Job - A job is the primary resource for coordinating, scheduling, and running your operations. Jobs can vary in complexity from a single task running a Databricks notebook to hundreds of tasks with conditional logic and dependencies. The tasks in a job are visually represented by a Directed Acyclic Graph (DAG). You can specify properties for the job, including:

Trigger - this defines when to run the job.
Parameters - run-time parameters that are automatically pushed to tasks within the job.
Notifications - emails or webhooks to be sent when a job fails or takes too long.
Git - source control settings for the job tasks.
Task - A task is a specific unit of work within a job. Each task can perform a variety of operations, including:

A notebook task runs a Databricks notebook. You specify the path to the notebook and any parameters that it requires.
A pipeline task runs a pipeline. You can specify an existing Delta Live Tables pipeline, such as a materialized view or streaming table.
A Python script tasks runs a Python file. You provide the path to the file and any necessary parameters.
There are many types of tasks. For a complete list, see Types of tasks. Tasks can have dependencies on other tasks, and conditionally run other tasks, allowing you to create complex workflows with conditional logic and dependencies.

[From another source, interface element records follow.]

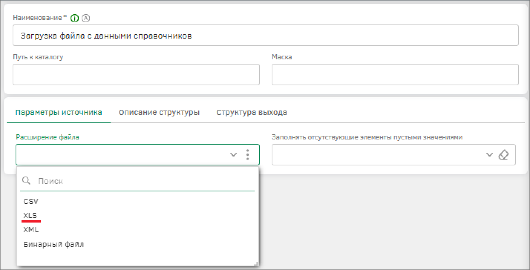Image resolution: width=530 pixels, height=270 pixels.
Task: Switch to the Описание структуры tab
Action: click(x=159, y=112)
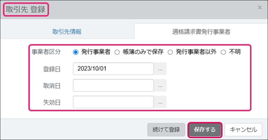Select the 発行事業者 radio option
This screenshot has width=268, height=140.
click(x=76, y=52)
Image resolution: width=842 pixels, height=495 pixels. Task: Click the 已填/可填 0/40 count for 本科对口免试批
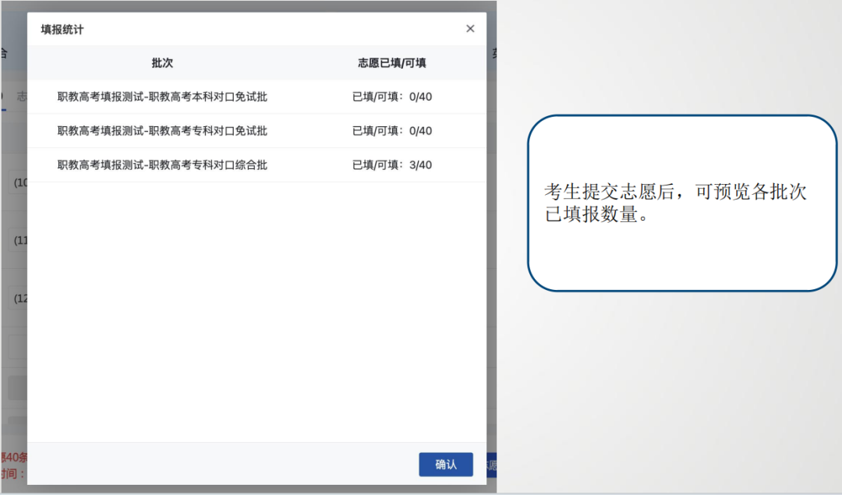click(391, 97)
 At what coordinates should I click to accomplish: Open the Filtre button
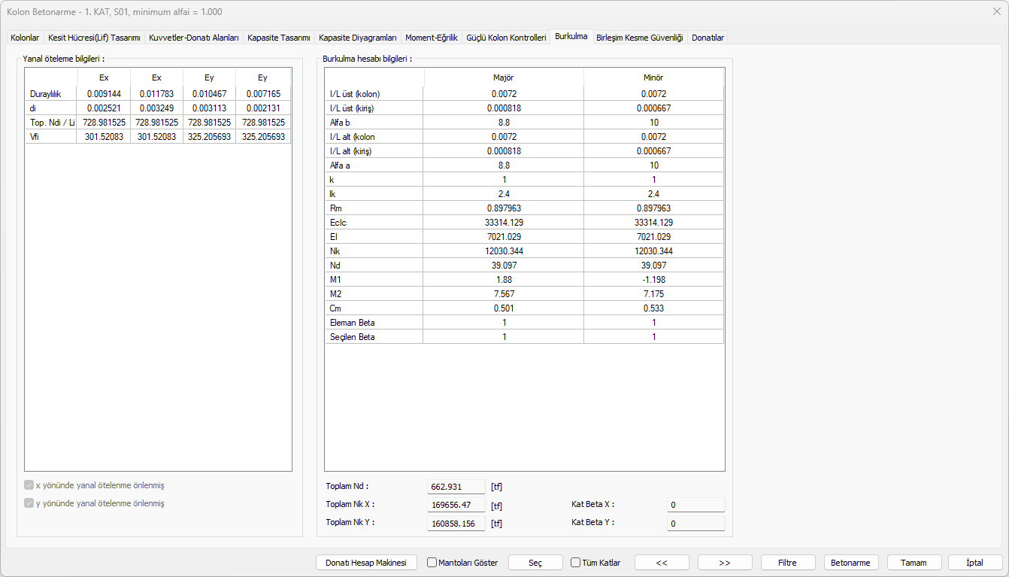788,563
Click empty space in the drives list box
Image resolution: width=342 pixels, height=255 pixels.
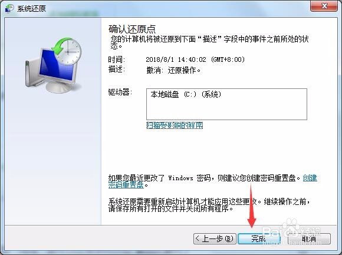tap(226, 110)
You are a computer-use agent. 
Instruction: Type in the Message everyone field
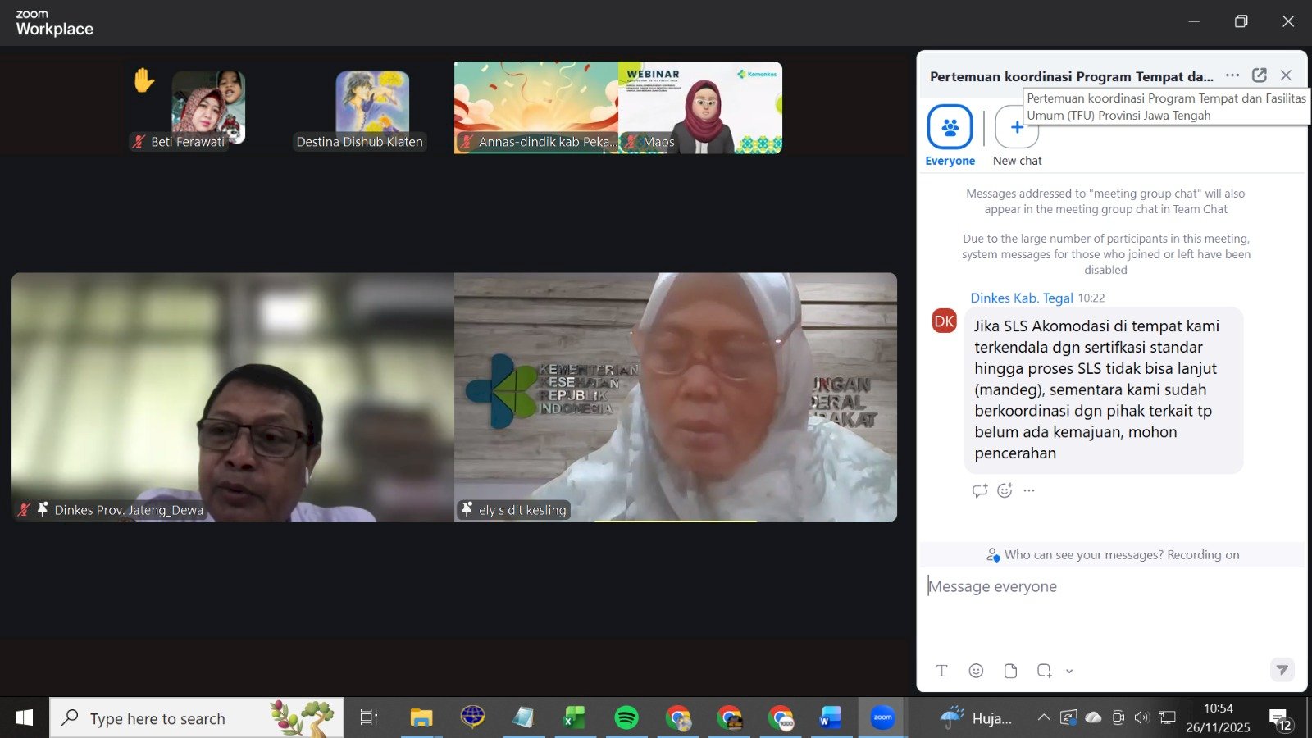click(1107, 587)
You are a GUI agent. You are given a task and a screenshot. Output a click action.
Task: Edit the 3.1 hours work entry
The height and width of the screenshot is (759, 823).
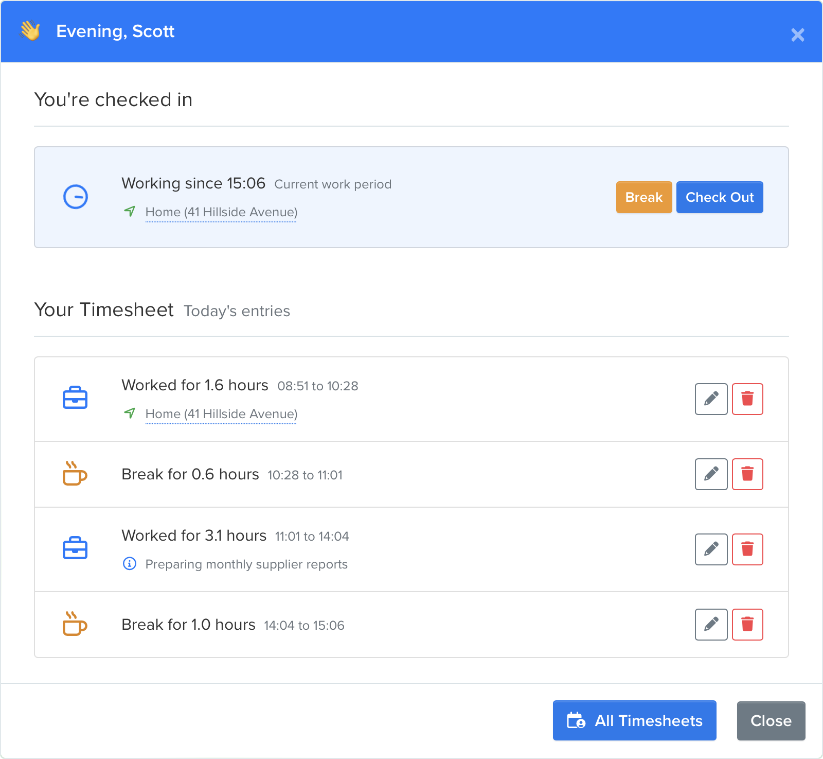point(711,549)
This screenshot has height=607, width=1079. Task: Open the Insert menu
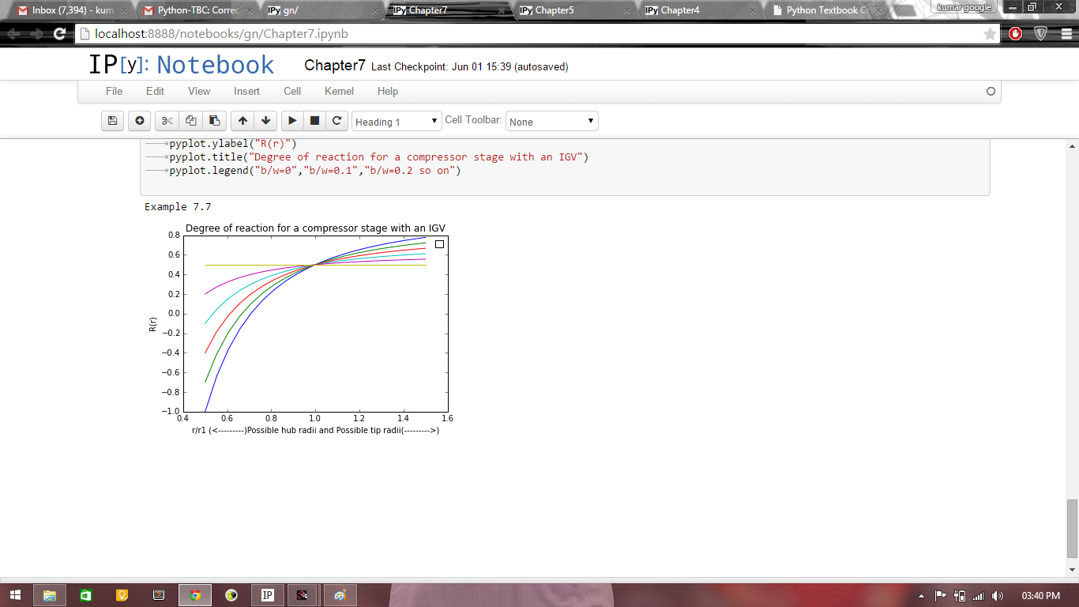[x=246, y=91]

Trigger - A trigger is a mechanism that initiates running a job based on specific conditions or events. A trigger can be time-based, such as running a job at a scheduled time (for example, ever day at 2 AM), or event-based, such as running a job when new data arrives in cloud storage.


Monitoring and observability

Jobs provide built-in support for monitoring and observability. The following topics give an overview of this support. For more details about monitoring jobs and orchestration, see Monitoring and observability for Databricks Jobs.

Job monitoring and observability in the UI - In the Databricks UI you can view jobs, including details such as the job owner and the result of the last run, and filter by job properties. You can view a history of job runs, and get detailed information about each task in the job.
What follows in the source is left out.